** EXCERPTED TEXT follows **

Parshat Shemot4 min read

Moses Refused at the Burning Bush for Seven Days

Moses hid his face at the burning bush and refused for seven days. Midrash Tanchuma says the hesitation was the right beginning for Israel.

Curated by Arthur · Told by Maggid ·
Table of Contents
  1. The Bush Burns and Moses Produces Excuses
  2. Why the Hiding Was the Beginning
  3. The Job Verse the Tanchuma Opens With
  4. Why Moses Could Not Have Gone Sooner

The Bush Burns and Moses Produces Excuses

The bush is on fire and is not burning up, and Moses has turned aside to look at it, and God calls to him from the middle of the flame, and Moses hides his face. That is Exodus 3:6. After that, Moses says he cannot speak well (Exodus 4:10). After that, he asks God to send someone else (Exodus 4:13). The Torah compresses this into a few exchanges. The Midrash Tanchuma, compiled in the Land of Israel between the 8th and 9th centuries CE, does not.

Seven days, the Tanchuma says. The bush burned for seven days, and for seven days Moses stood there producing reasons why he was the wrong man. God waited. Moses refused. Seven days of one of the strangest arguments in scripture, with the outcome never in doubt and Moses still resisting.

Why the Hiding Was the Beginning

Rabbi Simeon bar Yohai, cited in the Tanchuma, offers a reading that inverts the obvious. Moses' hiding of his face was not a failure of nerve or a display of inadequacy. It was the correct response. It was yirat Shamayim, awe of heaven, the reflex that recognizes the limit of what a person can bear to see before that person has been prepared to see it.

** End of EXCERPTED TEXT **

REQUEST:
Please check these statements against the article on Moses at the burning bush, answering yes or no for each and quoting the words of the article that decide it. (a) The Midrash Tanchuma was compiled in Babylonia. (b) The Tanchuma says the bush burned for seven days. (c) Rabbi Simeon bar Yohai reads Moses' hiding of his face as a failure of nerve.

** INFORMATION PROVIDED follows **

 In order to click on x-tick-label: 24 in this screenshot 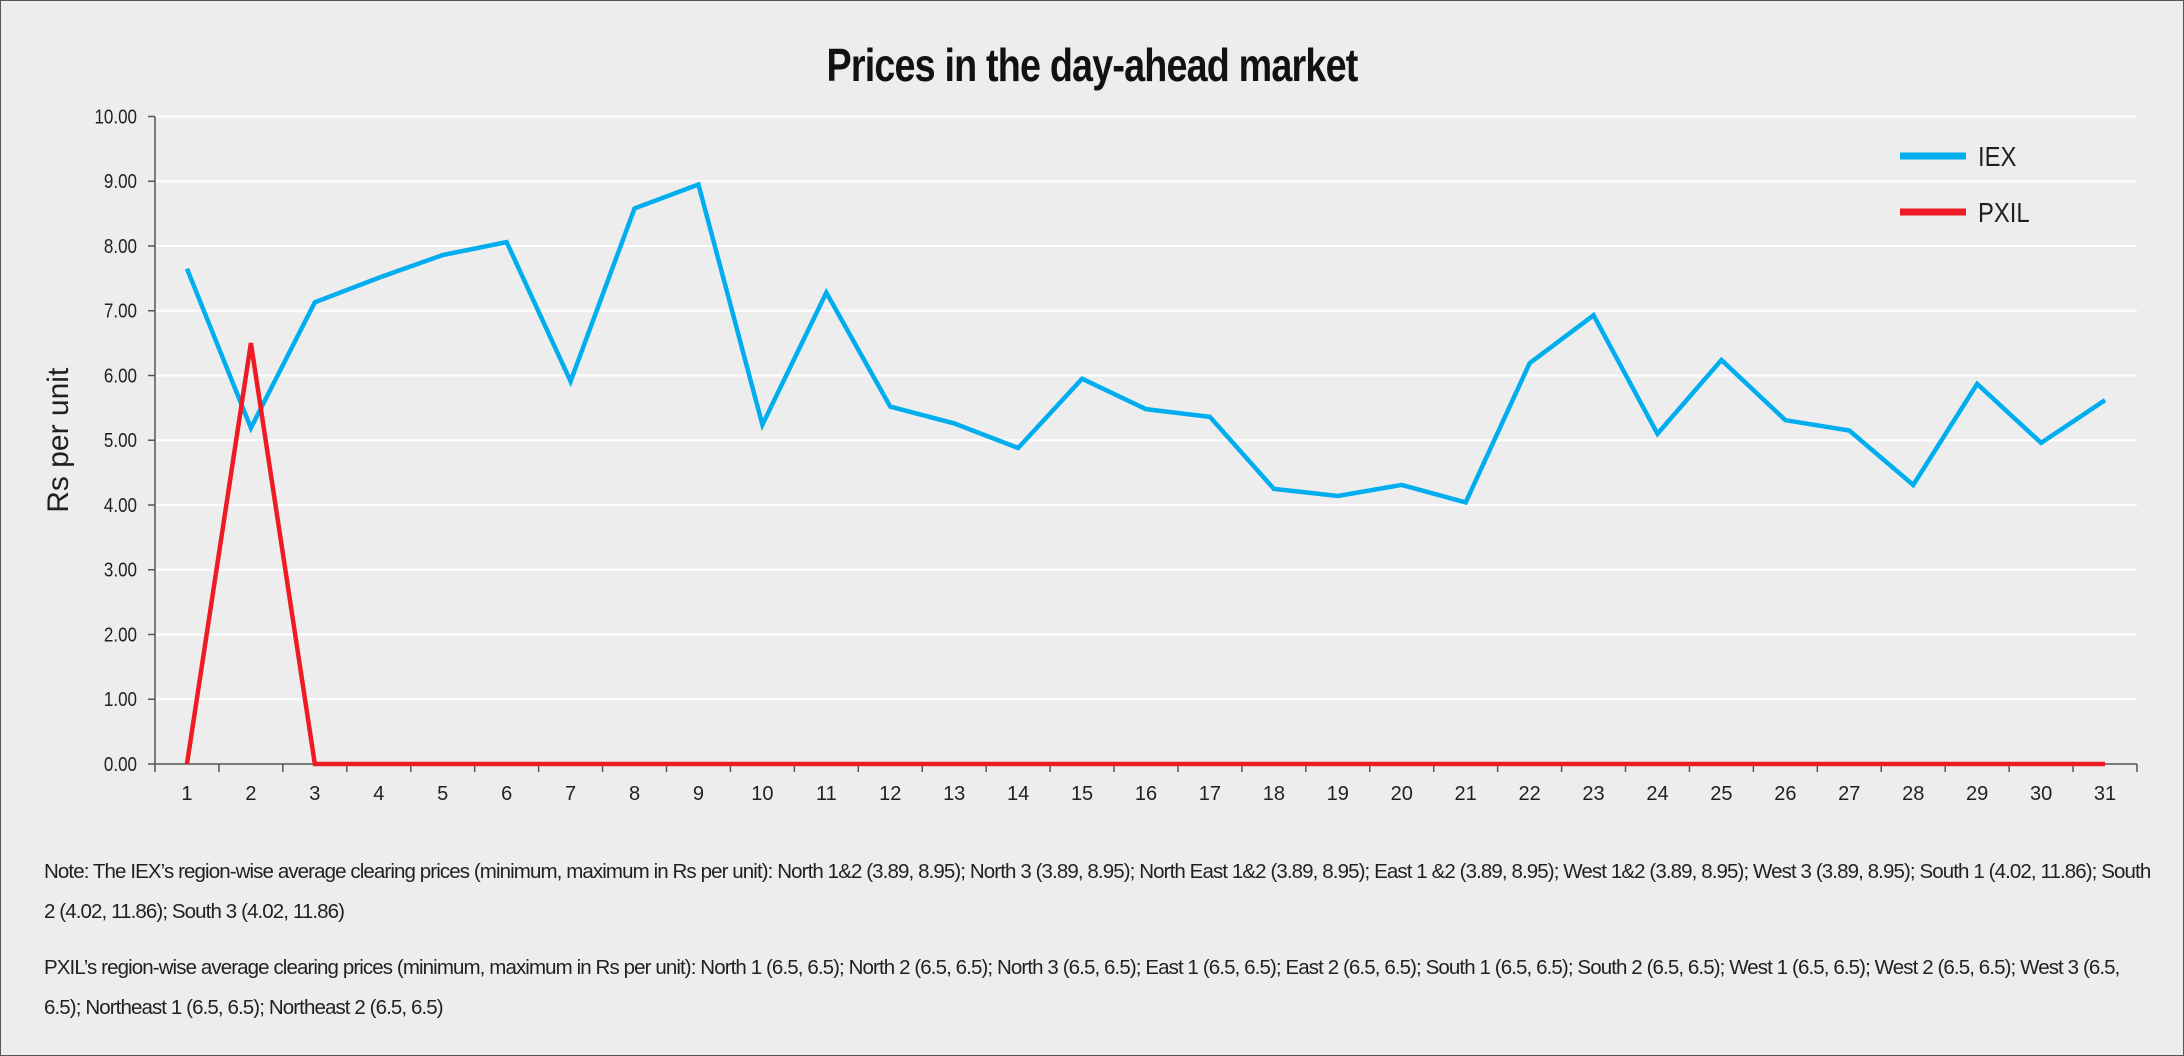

** End of INFORMATION PROVIDED **

SOLUTION FOR THIS TASK:
(a) No: "compiled in the Land of Israel between the 8th and 9th centuries CE"
(b) Yes: "The bush burned for seven days"
(c) No: "Moses' hiding of his face was not a failure of nerve or a display of inadequacy."